TASK BRIEF: Could you retype exactly the line containing "Task: Open Broadcasting settings" and every line after it in the data below, leaving out the pictures?

=== RECORDS SHOWN ===

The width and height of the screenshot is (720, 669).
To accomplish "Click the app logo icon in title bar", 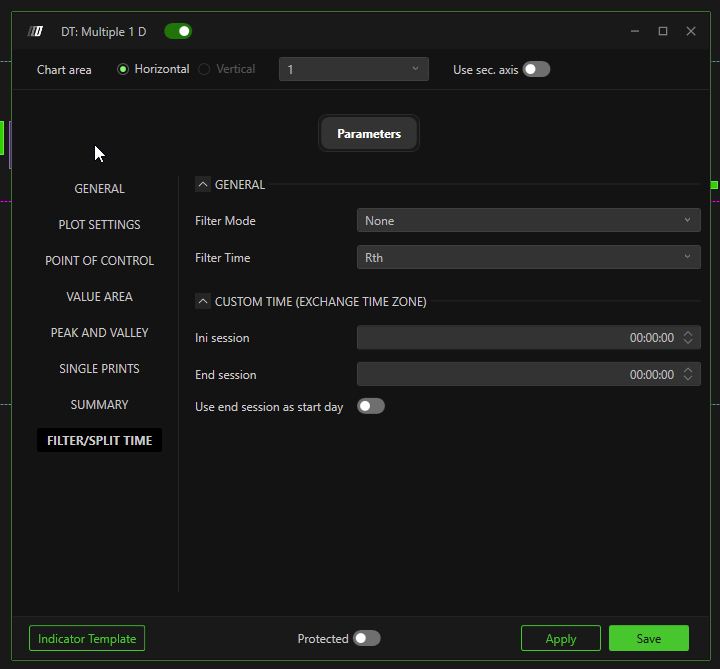I will coord(36,32).
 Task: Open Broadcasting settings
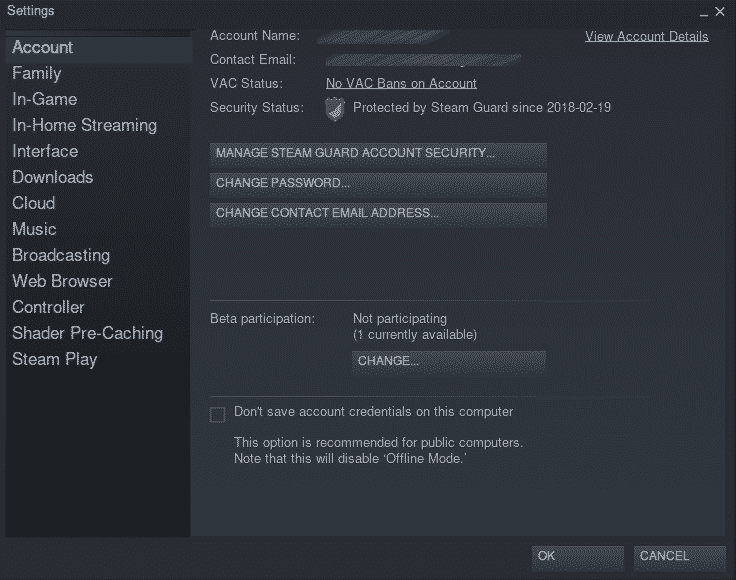61,255
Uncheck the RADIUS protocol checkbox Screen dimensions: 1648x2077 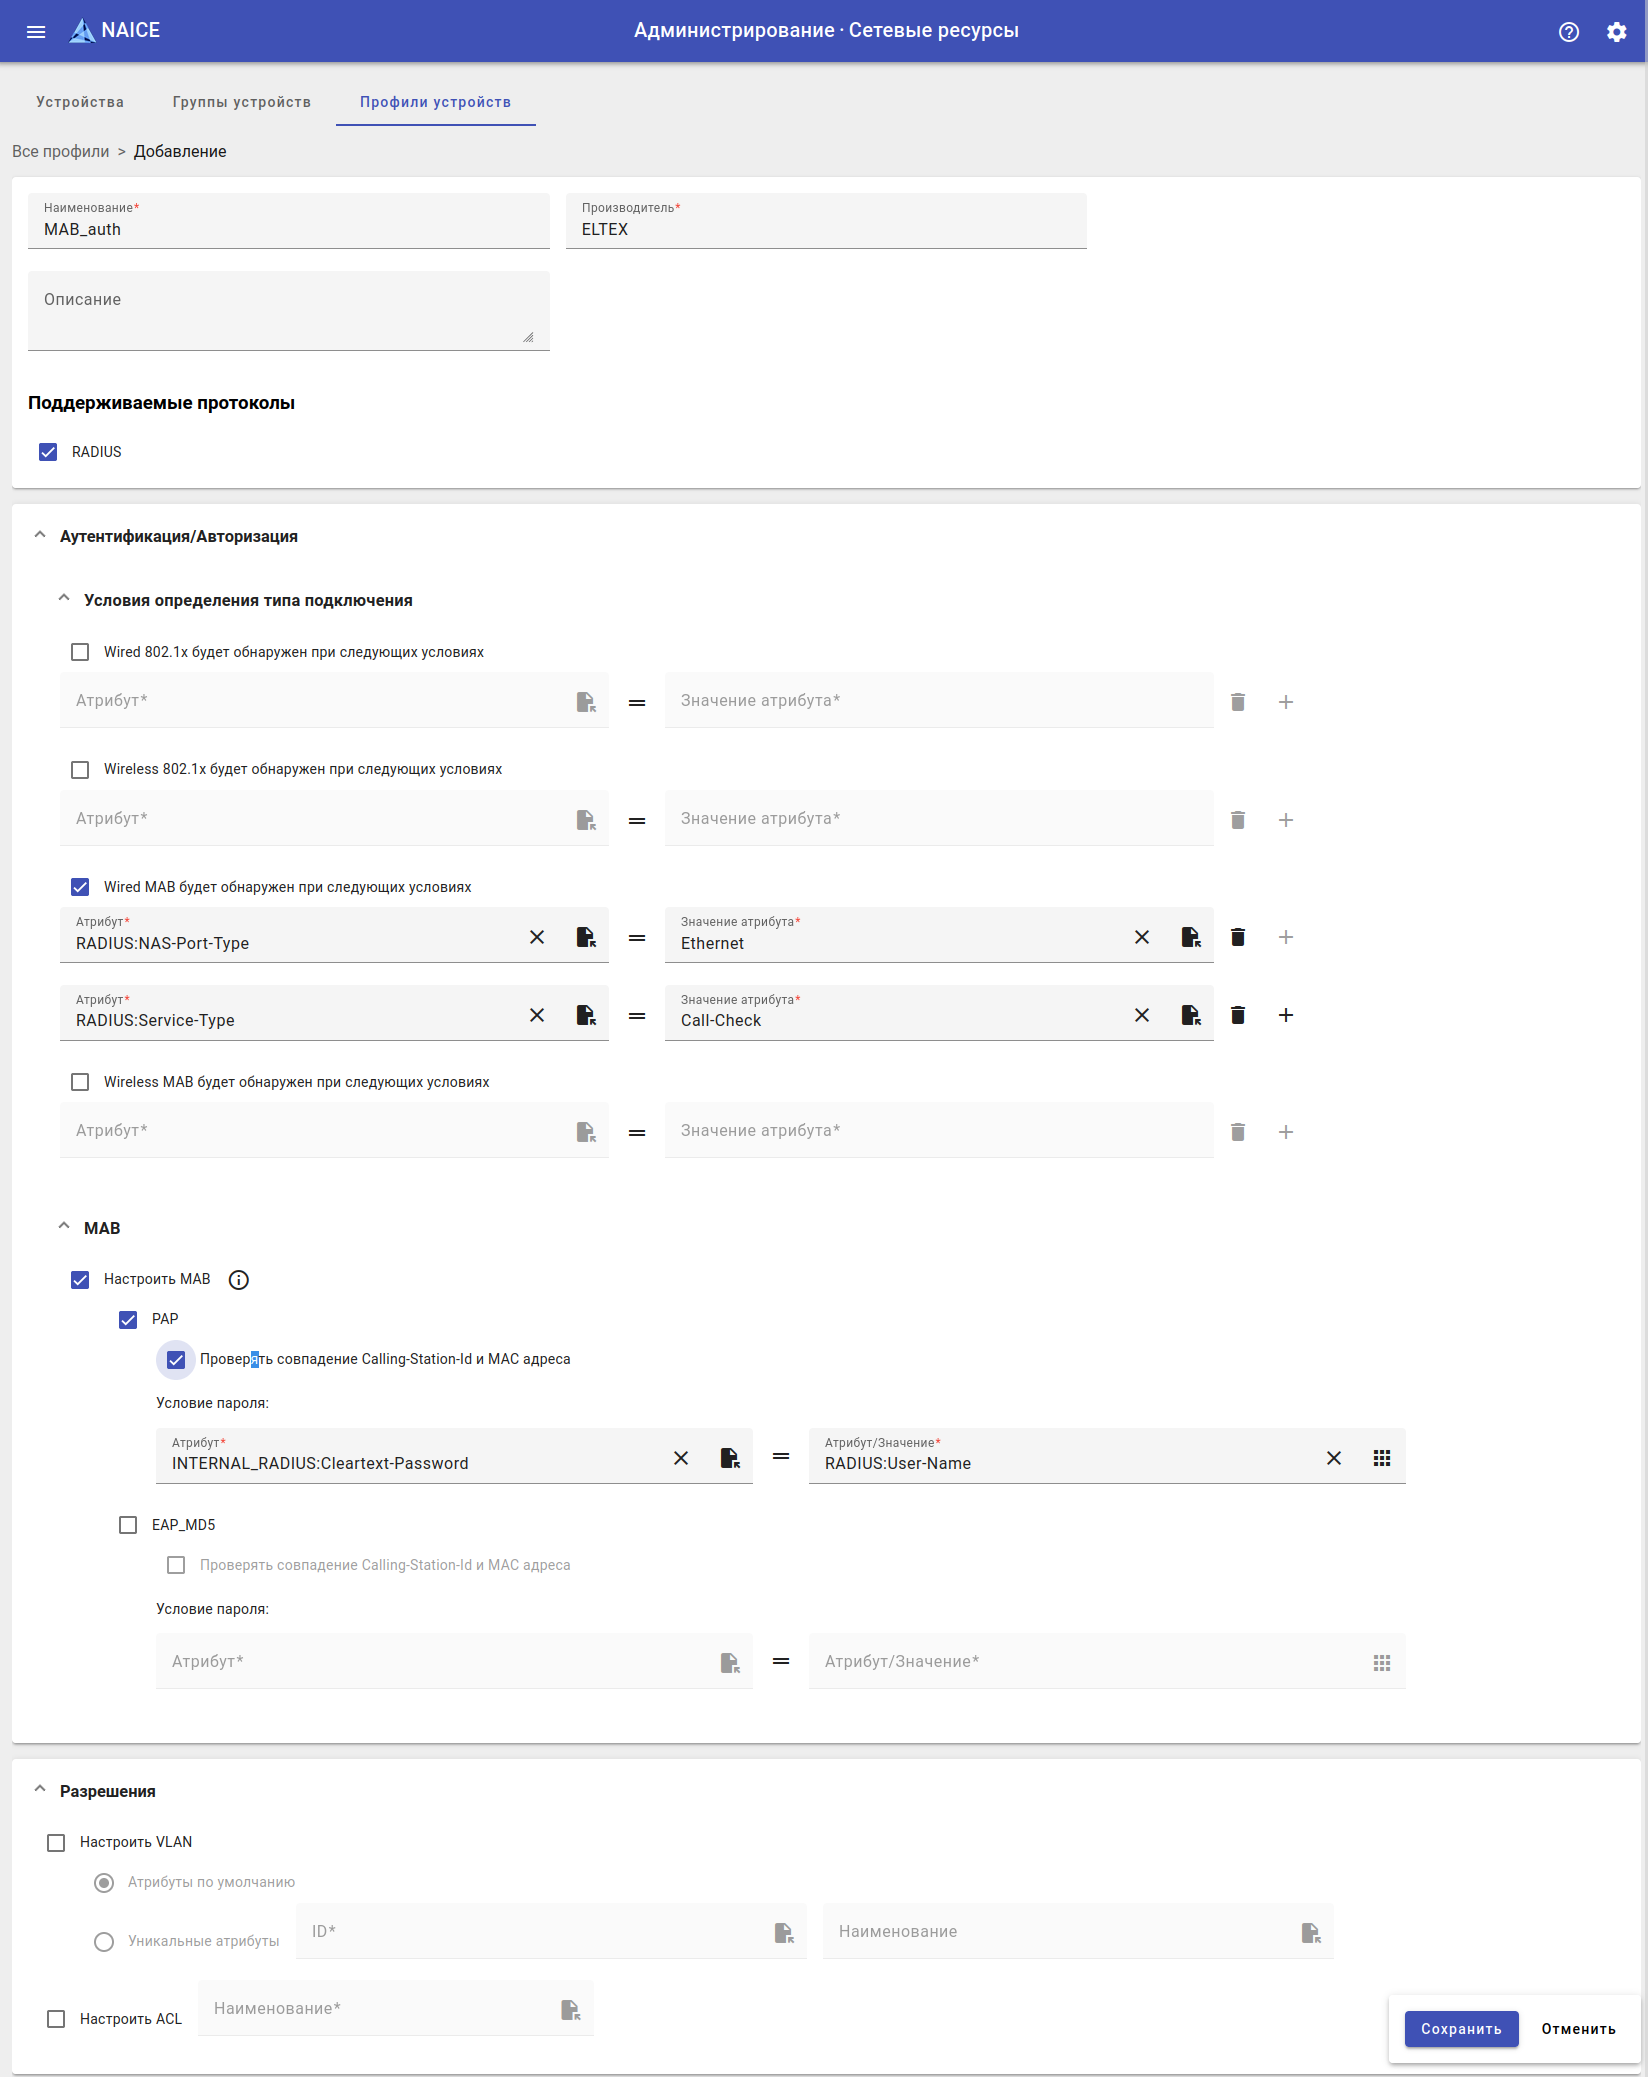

===

FINAL ANSWER:
 Task: Open Broadcasting settings
61,255
Uncheck the RADIUS protocol checkbox Screen dimensions: 1648x2077 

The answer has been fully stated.